## DATA LISTING

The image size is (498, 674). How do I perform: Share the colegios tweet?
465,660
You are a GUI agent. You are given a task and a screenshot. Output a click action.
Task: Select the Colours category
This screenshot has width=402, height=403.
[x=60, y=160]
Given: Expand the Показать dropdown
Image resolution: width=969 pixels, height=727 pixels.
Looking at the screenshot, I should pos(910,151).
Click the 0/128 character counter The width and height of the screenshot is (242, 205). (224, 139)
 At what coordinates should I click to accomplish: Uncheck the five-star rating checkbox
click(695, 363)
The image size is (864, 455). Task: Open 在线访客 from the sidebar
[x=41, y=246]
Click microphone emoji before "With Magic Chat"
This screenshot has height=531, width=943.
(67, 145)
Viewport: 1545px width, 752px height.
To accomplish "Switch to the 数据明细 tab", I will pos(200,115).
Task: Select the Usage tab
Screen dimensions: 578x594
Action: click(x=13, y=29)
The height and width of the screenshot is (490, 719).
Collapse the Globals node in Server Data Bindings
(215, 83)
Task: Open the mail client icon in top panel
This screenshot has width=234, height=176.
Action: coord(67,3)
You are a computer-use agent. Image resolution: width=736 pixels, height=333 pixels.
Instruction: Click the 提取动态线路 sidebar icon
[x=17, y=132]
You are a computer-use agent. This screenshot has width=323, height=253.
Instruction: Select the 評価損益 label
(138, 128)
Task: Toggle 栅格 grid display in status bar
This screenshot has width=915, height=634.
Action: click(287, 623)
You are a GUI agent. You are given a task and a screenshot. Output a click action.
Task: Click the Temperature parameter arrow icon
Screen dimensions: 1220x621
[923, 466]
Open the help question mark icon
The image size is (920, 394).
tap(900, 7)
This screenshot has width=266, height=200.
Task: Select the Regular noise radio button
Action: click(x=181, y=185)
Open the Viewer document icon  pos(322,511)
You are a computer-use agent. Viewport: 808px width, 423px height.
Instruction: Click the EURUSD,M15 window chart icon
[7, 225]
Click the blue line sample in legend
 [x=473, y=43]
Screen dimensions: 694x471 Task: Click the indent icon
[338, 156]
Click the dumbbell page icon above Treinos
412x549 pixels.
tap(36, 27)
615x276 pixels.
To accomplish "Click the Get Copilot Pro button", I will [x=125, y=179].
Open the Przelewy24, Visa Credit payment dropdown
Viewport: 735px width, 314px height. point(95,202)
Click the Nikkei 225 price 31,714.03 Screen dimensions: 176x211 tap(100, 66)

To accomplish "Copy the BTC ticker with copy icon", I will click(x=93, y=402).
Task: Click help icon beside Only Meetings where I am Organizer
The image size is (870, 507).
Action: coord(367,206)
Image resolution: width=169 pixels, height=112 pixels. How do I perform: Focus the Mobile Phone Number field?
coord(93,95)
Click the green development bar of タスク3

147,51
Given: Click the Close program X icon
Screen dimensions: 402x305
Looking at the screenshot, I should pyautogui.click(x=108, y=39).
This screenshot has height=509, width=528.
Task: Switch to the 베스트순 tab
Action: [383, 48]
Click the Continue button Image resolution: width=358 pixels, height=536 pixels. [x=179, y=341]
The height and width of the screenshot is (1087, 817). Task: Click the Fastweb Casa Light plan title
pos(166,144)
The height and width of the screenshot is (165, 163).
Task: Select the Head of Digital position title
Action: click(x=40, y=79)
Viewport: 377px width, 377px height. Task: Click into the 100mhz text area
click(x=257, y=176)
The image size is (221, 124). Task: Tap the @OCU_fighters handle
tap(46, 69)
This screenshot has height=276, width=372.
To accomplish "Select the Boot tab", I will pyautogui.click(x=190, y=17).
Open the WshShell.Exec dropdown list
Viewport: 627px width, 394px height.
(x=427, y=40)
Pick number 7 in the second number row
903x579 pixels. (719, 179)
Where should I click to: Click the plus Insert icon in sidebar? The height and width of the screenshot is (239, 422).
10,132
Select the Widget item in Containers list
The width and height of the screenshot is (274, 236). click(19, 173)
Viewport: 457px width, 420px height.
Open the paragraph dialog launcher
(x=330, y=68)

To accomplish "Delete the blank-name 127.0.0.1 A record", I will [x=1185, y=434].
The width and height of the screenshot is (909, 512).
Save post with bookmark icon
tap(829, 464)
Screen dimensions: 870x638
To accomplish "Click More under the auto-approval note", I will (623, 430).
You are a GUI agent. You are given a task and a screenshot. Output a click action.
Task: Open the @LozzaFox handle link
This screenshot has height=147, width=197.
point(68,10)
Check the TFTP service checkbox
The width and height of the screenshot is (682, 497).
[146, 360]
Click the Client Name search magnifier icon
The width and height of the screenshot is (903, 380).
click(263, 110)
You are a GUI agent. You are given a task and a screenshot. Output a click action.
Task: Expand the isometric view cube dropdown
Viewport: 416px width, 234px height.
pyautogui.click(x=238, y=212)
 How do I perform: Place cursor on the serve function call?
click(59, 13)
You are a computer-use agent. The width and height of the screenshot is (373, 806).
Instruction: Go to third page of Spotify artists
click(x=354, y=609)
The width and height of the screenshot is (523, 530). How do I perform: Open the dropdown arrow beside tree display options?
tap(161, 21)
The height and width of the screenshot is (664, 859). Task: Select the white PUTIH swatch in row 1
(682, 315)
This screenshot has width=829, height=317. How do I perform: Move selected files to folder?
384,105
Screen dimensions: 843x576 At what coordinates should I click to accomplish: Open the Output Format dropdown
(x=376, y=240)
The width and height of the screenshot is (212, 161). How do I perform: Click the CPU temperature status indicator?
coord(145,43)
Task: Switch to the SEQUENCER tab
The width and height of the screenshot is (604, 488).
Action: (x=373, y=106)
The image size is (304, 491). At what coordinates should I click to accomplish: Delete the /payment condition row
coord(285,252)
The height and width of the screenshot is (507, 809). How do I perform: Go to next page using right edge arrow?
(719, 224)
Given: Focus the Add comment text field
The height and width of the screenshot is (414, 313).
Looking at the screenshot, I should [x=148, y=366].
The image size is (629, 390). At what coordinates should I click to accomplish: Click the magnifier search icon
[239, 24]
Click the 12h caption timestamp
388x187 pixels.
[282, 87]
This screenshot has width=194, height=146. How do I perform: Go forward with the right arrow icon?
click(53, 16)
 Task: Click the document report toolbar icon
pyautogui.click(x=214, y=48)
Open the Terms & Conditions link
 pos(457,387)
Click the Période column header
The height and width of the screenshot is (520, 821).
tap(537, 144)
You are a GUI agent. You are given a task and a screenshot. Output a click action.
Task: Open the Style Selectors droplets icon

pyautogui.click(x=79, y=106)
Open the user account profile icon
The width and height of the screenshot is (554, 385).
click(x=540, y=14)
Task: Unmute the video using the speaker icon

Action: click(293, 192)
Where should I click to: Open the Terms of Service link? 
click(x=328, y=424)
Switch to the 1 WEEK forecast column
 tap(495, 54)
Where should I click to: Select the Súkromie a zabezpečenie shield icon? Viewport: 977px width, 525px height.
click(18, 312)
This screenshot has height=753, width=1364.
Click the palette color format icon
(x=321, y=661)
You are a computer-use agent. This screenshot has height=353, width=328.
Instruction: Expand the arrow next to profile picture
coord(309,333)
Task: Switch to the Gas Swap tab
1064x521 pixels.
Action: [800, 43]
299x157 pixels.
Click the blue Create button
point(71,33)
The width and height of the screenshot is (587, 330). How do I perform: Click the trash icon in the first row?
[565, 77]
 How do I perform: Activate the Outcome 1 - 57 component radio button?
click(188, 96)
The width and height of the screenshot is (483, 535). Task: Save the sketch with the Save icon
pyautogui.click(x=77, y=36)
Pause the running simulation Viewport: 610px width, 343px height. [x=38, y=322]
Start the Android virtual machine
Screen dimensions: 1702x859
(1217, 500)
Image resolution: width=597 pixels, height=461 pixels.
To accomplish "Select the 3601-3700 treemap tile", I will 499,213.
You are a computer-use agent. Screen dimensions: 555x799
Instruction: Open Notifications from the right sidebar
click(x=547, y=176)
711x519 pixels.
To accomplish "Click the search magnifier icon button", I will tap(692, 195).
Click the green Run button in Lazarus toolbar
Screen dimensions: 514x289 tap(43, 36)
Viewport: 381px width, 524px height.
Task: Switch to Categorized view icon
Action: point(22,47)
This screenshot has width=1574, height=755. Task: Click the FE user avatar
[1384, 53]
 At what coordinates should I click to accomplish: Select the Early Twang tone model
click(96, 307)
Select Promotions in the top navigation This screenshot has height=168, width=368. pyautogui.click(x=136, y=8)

## PROBLEM REQUIREMENTS
Return exactly, and only, the lines above starting at the line that contains "Click the blue line sample in legend" and ending at the line that contains "Click the Nikkei".

## SOLUTION TO THE EXERCISE
Click the blue line sample in legend
 [x=473, y=43]
Screen dimensions: 694x471 Task: Click the indent icon
[338, 156]
Click the dumbbell page icon above Treinos
412x549 pixels.
tap(36, 27)
615x276 pixels.
To accomplish "Click the Get Copilot Pro button", I will [x=125, y=179].
Open the Przelewy24, Visa Credit payment dropdown
Viewport: 735px width, 314px height. point(95,202)
Click the Nikkei 225 price 31,714.03 Screen dimensions: 176x211 tap(100, 66)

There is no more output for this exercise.